| YOUR ASSIGNMENT |
Your answer should be the exact lines of the data below from the one containing "DUOTONE (872, 1344)" through the one containing "SHOP BY BRAND (267, 201)"; please include nothing else.

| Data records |
::::::
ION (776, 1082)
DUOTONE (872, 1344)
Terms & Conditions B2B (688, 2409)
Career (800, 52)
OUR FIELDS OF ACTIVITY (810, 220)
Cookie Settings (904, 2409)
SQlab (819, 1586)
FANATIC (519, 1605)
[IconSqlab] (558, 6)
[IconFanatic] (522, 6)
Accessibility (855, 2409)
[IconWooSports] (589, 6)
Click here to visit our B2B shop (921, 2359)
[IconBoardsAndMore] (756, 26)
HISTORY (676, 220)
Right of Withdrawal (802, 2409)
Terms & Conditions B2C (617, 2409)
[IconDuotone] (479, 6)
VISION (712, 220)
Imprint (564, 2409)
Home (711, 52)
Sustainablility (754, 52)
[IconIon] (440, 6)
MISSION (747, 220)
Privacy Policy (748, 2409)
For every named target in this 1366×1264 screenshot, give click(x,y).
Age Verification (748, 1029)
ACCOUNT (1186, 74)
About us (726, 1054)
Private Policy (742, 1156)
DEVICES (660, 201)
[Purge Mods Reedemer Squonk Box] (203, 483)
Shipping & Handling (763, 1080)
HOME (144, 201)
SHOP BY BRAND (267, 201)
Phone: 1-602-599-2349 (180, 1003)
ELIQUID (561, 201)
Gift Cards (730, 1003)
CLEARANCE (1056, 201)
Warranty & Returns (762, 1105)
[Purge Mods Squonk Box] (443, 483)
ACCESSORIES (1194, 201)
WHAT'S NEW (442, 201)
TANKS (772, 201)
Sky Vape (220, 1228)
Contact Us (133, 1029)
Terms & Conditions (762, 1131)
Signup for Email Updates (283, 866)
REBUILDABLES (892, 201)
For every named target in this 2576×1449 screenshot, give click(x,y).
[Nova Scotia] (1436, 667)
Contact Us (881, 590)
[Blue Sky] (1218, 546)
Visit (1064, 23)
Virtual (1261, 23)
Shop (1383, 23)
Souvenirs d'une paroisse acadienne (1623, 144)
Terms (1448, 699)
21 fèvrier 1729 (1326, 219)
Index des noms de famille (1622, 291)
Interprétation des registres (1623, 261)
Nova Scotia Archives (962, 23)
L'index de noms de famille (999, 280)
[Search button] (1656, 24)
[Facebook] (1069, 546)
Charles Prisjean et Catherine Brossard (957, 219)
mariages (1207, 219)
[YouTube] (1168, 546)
::::::
| RESPONSE AREA |
DUOTONE (872, 1344)
Terms & Conditions B2B (688, 2409)
Career (800, 52)
OUR FIELDS OF ACTIVITY (810, 220)
Cookie Settings (904, 2409)
SQlab (819, 1586)
FANATIC (519, 1605)
[IconSqlab] (558, 6)
[IconFanatic] (522, 6)
Accessibility (855, 2409)
[IconWooSports] (589, 6)
Click here to visit our B2B shop (921, 2359)
[IconBoardsAndMore] (756, 26)
HISTORY (676, 220)
Right of Withdrawal (802, 2409)
Terms & Conditions B2C (617, 2409)
[IconDuotone] (479, 6)
VISION (712, 220)
Imprint (564, 2409)
Home (711, 52)
Sustainablility (754, 52)
[IconIon] (440, 6)
MISSION (747, 220)
Privacy Policy (748, 2409)
For every named target in this 1366×1264 screenshot, give click(x,y).
Age Verification (748, 1029)
ACCOUNT (1186, 74)
About us (726, 1054)
Private Policy (742, 1156)
DEVICES (660, 201)
[Purge Mods Reedemer Squonk Box] (203, 483)
Shipping & Handling (763, 1080)
HOME (144, 201)
SHOP BY BRAND (267, 201)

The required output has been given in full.